* [WHAT IS NEEDED]: Output the entire listing without altering anything.
________________________________________
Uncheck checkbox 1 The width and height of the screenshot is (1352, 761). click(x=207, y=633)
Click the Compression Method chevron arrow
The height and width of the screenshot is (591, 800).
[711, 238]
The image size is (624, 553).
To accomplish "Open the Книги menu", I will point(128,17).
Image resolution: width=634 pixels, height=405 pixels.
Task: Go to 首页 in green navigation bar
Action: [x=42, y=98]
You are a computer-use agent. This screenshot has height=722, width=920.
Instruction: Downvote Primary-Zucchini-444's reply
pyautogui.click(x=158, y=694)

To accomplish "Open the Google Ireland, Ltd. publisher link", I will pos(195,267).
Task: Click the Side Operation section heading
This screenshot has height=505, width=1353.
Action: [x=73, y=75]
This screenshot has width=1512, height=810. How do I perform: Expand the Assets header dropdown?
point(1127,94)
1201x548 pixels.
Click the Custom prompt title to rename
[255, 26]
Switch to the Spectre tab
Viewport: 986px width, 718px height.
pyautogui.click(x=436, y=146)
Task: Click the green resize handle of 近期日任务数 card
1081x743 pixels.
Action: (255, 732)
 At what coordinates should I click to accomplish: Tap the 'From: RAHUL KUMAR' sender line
________________________________________
* [TASK RESULT]:
Uncheck checkbox 1 The width and height of the screenshot is (1352, 761). click(x=207, y=633)
Click the Compression Method chevron arrow
The height and width of the screenshot is (591, 800).
[711, 238]
The image size is (624, 553).
To accomplish "Open the Книги menu", I will point(128,17).
Image resolution: width=634 pixels, height=405 pixels.
Task: Go to 首页 in green navigation bar
Action: [x=42, y=98]
You are a computer-use agent. This screenshot has height=722, width=920.
Instruction: Downvote Primary-Zucchini-444's reply
pyautogui.click(x=158, y=694)

To accomplish "Open the Google Ireland, Ltd. publisher link", I will pos(195,267).
Task: Click the Side Operation section heading
This screenshot has height=505, width=1353.
Action: [x=73, y=75]
This screenshot has width=1512, height=810. How do I perform: Expand the Assets header dropdown?
point(1127,94)
1201x548 pixels.
Click the Custom prompt title to rename
[255, 26]
Switch to the Spectre tab
Viewport: 986px width, 718px height.
pyautogui.click(x=436, y=146)
Task: Click the green resize handle of 近期日任务数 card
1081x743 pixels.
Action: (255, 732)
 At what coordinates should I click to accomplish: Tap the 'From: RAHUL KUMAR' sender line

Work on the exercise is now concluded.